I don't know about the details of that situation. There are certainly abusive situations in the world, and where that is the case, I would argue that those situations can best be characterized by their criminality and violation of human rights -- in the sense of those effects being the "problem" rather than economic effects. What you're describing sounds like a criminal infringement of universal human rights -- such as in the United Nations Universal Declaration of Human Rights, that no one shall be held in slavery or servitude (Article 4), that no one shall be subjected to arbitrary arrest or detention (Article 9), and that everyone has the right to freedom of movement and has the right to leave any country (Article 13).
One cannot analyze the economy rationally in the context of flagrant violation of the law and human rights, since economics requires property rights and trade. If a warlord invades a nearby country and his government seizes possession of all companies and their property, and puts people into slavery, then clearly that's an unethical thing, but I don't think it necessarily teaches us much about the economics of a poor but peaceful and law-abiding country in which many workers earn low wages.

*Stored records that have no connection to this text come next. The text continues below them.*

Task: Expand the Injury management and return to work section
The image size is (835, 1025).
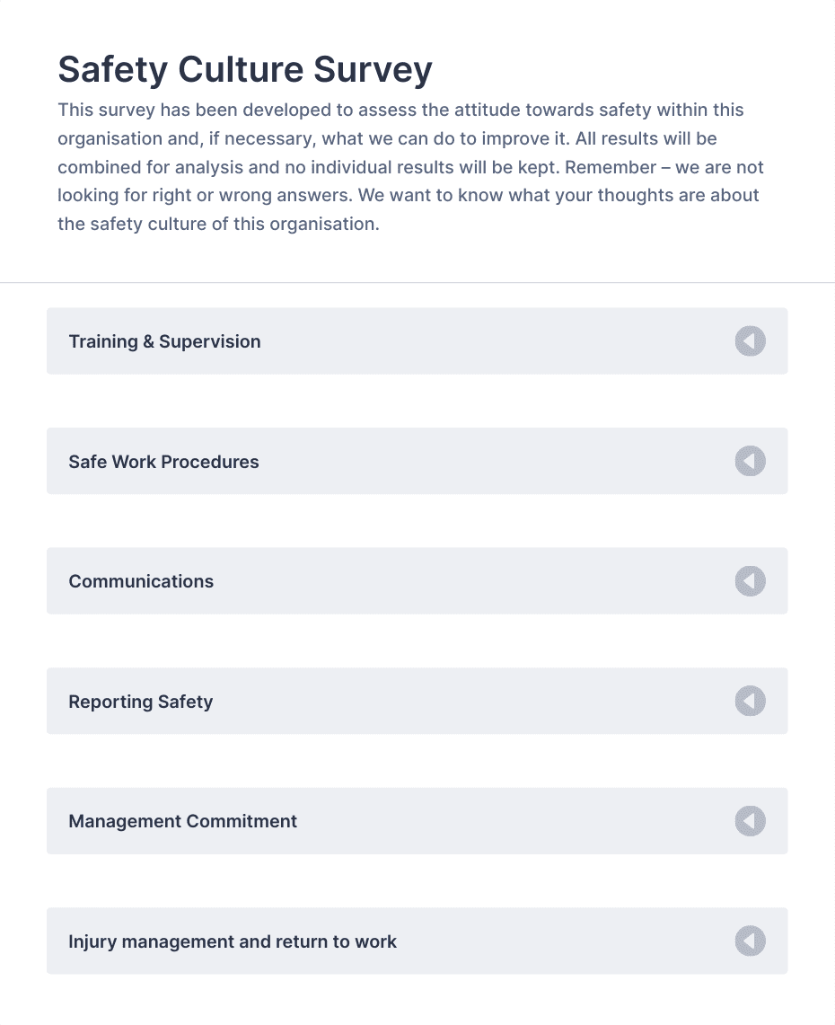Action: coord(417,941)
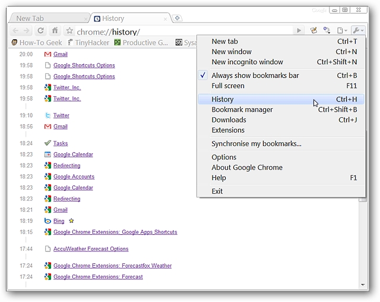The image size is (380, 302).
Task: Open the Tasks history link
Action: click(61, 143)
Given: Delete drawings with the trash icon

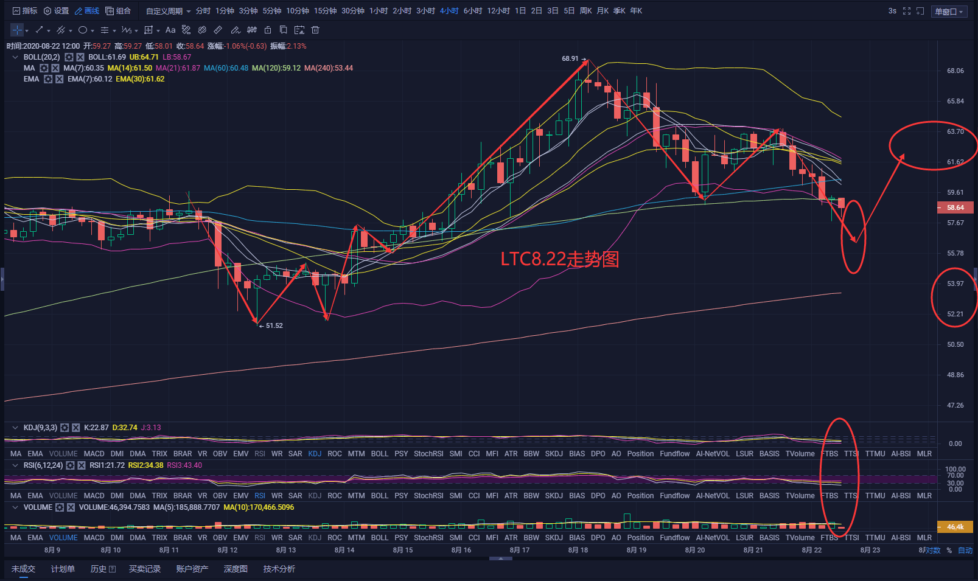Looking at the screenshot, I should pos(315,30).
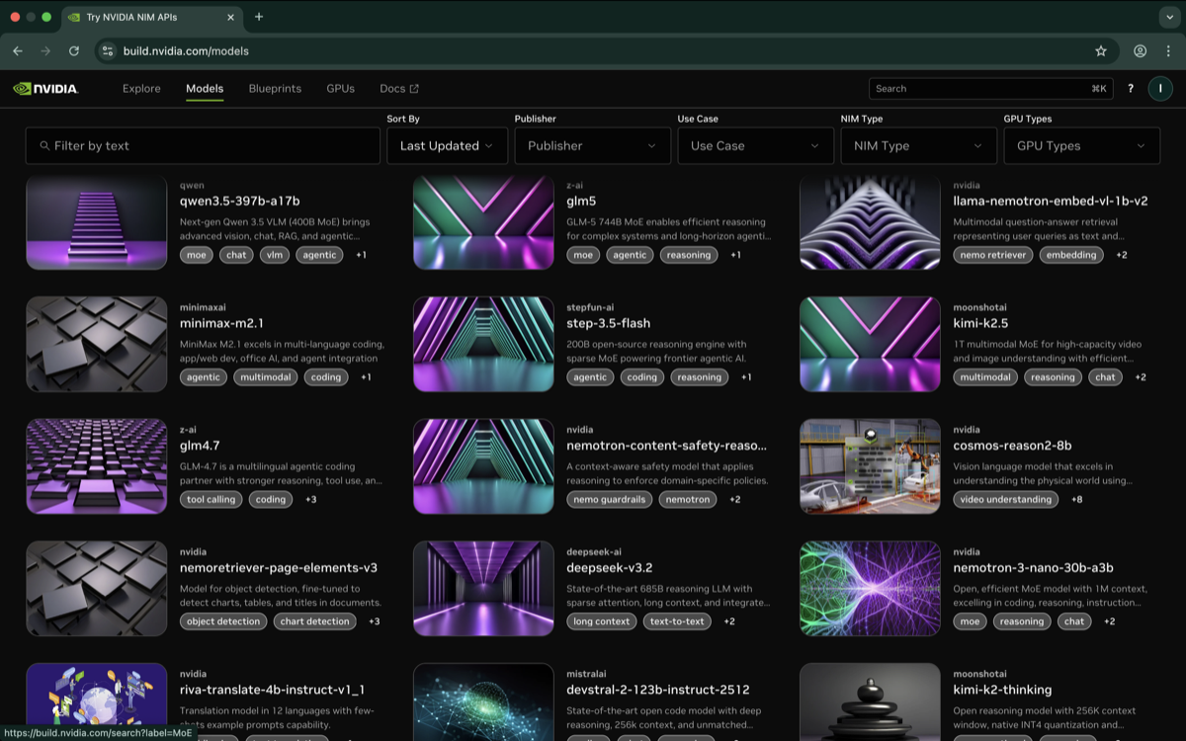Click the site information icon in the address bar

(x=109, y=51)
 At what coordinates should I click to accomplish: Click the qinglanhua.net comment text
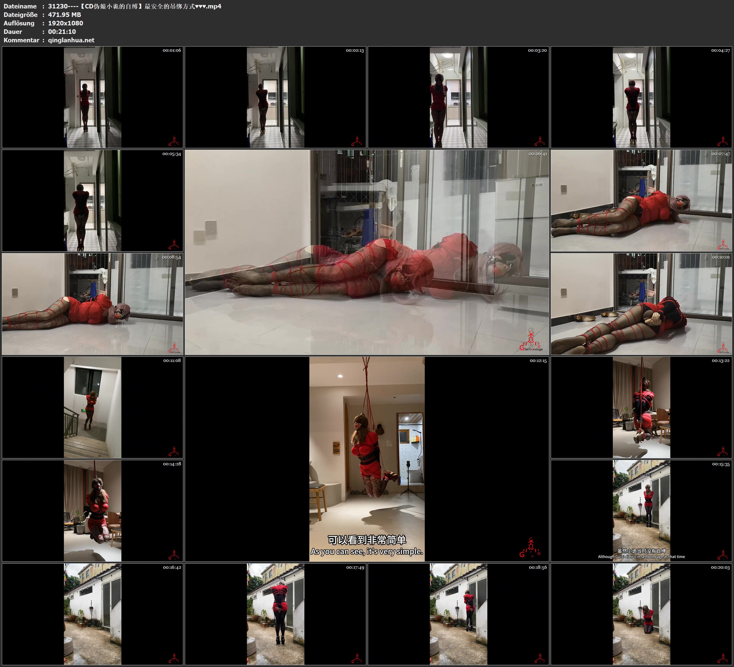pos(71,40)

Additionally, I agree that there will be macroeconomic effects, but those same effects also argue against your point on a long-term basis:
Why did they move to Qatar in the first place? Presumably because they heard there were good jobs there. What happens now that people hear that there are no good jobs there, and that Qatar engages in criminal violation of human rights? Workers will stop moving there, and will move somewhere else with better opportunity instead. Or if Qatar is still their best option, perhaps they'll risk the same outcome -- but who are you blaming in that scenario? Certainly criminals are to blame for breaking the law, or violating human rights, but I'm not sure what it tells us about law-abiding companies that pay low wages.
If the argument is that companies offering low wages causes criminality and human rights abuses, then that argument needs to be made, not merely hinted at. Rather than assuming that low-paying jobs cause crime, it seems rather simpler and more intuitive to assume that both crime and low-paying jobs exist in areas with preexisting poverty. So the question that I'm posing is, what's the best way to lift areas out of poverty? With jobs -- the best jobs that anyone is willing to offer to workers in the area, and the best jobs that the workers are qualified to work.
The people working there are free agents. Why would they choose to work for a sweatshop if it makes them worse off than their next best alternative? (Note: I'm discussing about law-abiding businesses that pay low wages, not crime syndicates that enslave people or whatever hypothetical.)
The answer is that because having a job makes them better off. The workers typically have worse alternatives, which is why sweatshops are able to pay a low wage. The workers would otherwise be jobless or have an even lower paying job, or would be subsistence farming.
Discussions about the economics of such situations often fall prey to the weakness in reasoning that's jokingly called the "Copenhagen Interpretation of Ethics": https://blog.jaibot.com/the-copenhagen-interpretation-of-eth... - an obviously fallacious ethics where that, simply by interacting with a situation, you somehow become responsible for it.
If you take this logical fallacy into account, then more jobs and more options are always better things. People can choose what's best for them, and it's not the employer's fault if no better employment option is available. It is rather typically the case that sweatshops and globalization bring visibility to pre-existing poverty that would exist and would be even worse if not for the wages. People typically work a job because they need the money, after all. If people don't need the money, and have some better alternative, then what's stopping them from doing that instead?
(Just so we're clear: there's agreement that people working these jobs have shit options. The disagreement is about whether their employers are somehow doing an immoral thing by offering a job when they might not otherwise have one.)